What's needed is a word-for-word retyping of the entries below, pictures omitted.

Items listed in a dataset
☆ ☆ ☆ ☆ ☆ ☆ ☆

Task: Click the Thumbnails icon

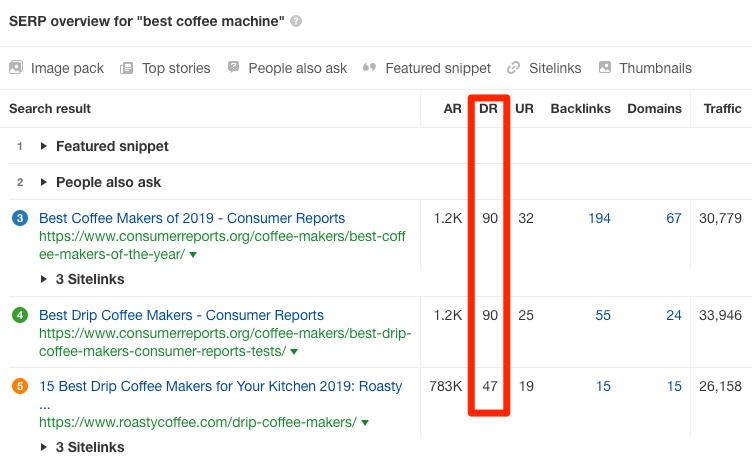Action: coord(604,68)
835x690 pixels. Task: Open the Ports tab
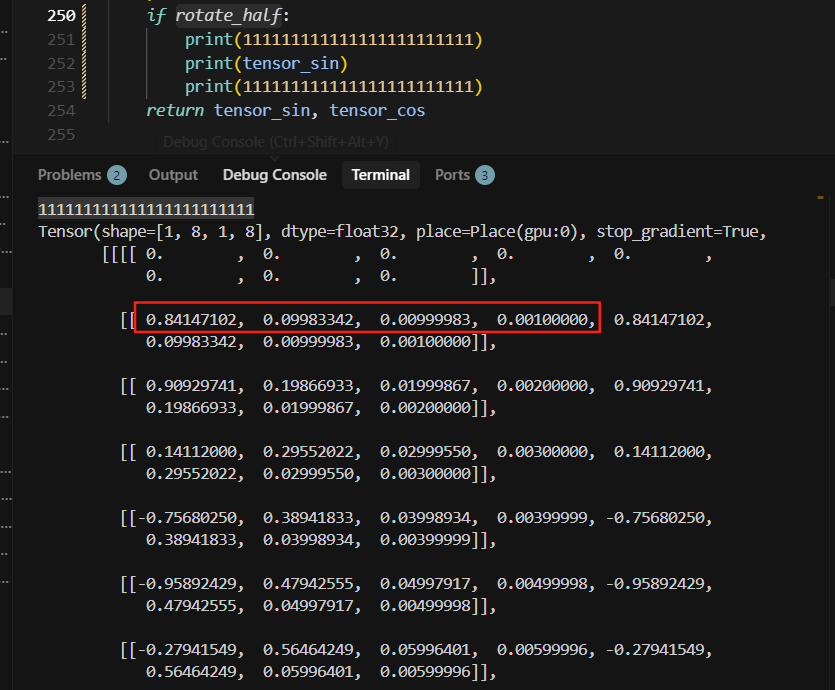coord(452,175)
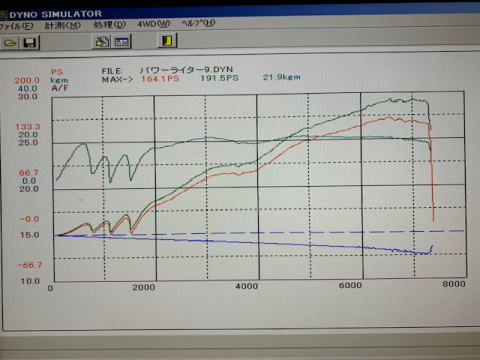
Task: Click the Dyno Simulator title bar app icon
Action: click(x=3, y=15)
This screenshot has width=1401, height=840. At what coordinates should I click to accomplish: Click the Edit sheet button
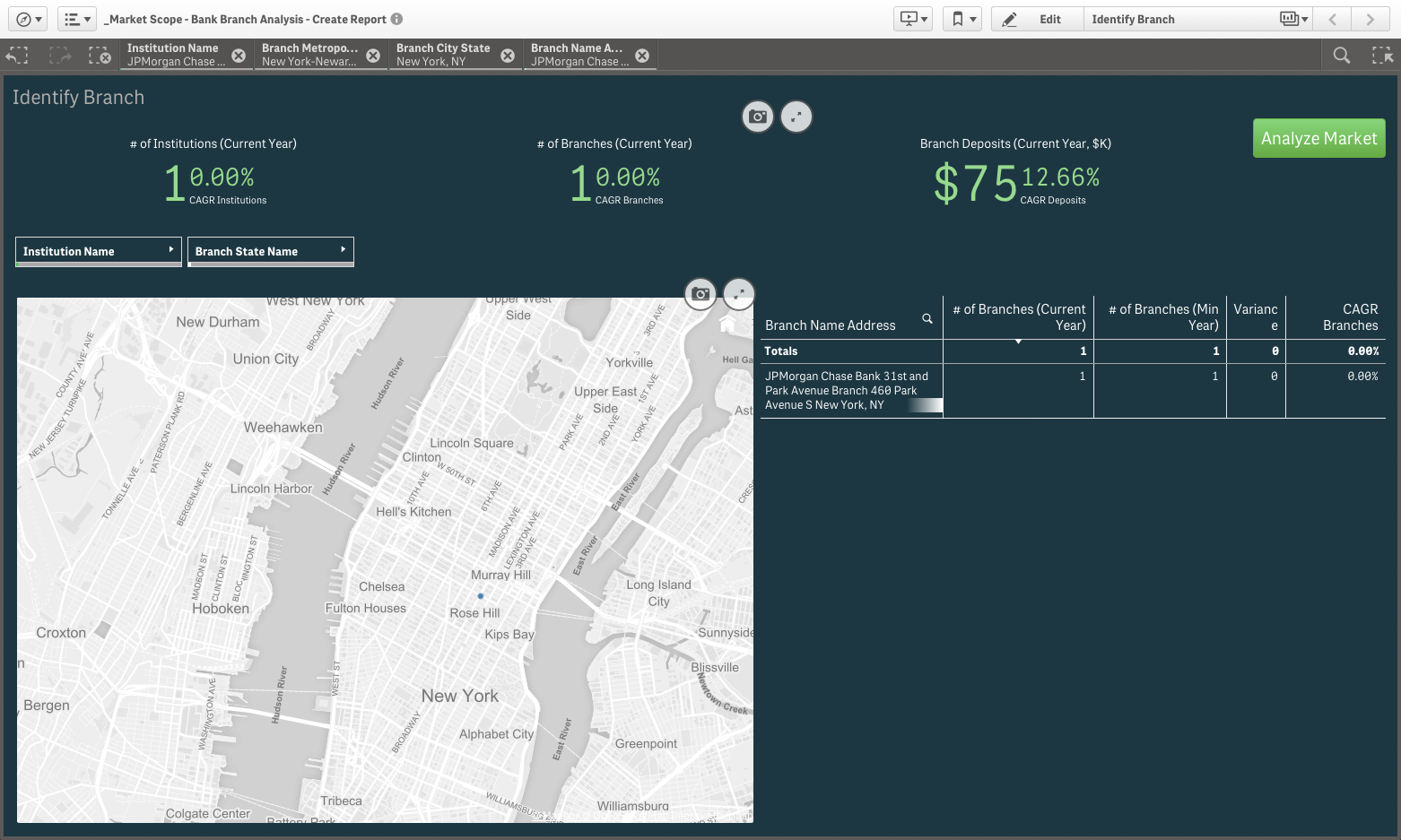(1037, 19)
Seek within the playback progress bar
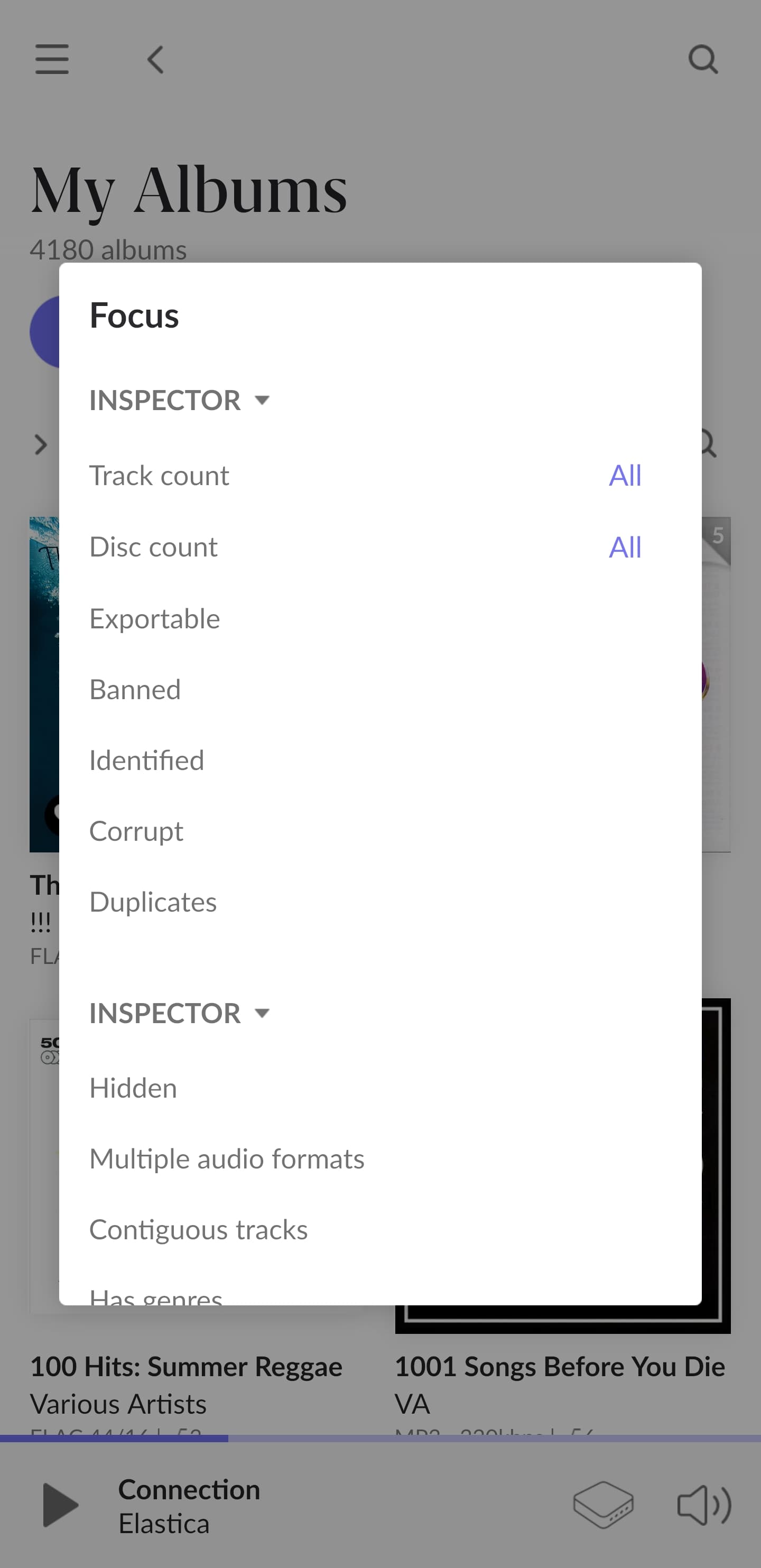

☆ ☆ ☆ ☆ ☆ ☆ ☆

TASK RESULT >>
Task: Click the Thumbnails icon

Action: coord(604,68)
835x690 pixels. Task: Open the Ports tab
coord(452,175)
Task: Click the Dyno Simulator title bar app icon
Action: click(x=3, y=15)
This screenshot has width=1401, height=840. At what coordinates should I click to accomplish: Click the Edit sheet button
(1037, 19)
Seek within the playback progress bar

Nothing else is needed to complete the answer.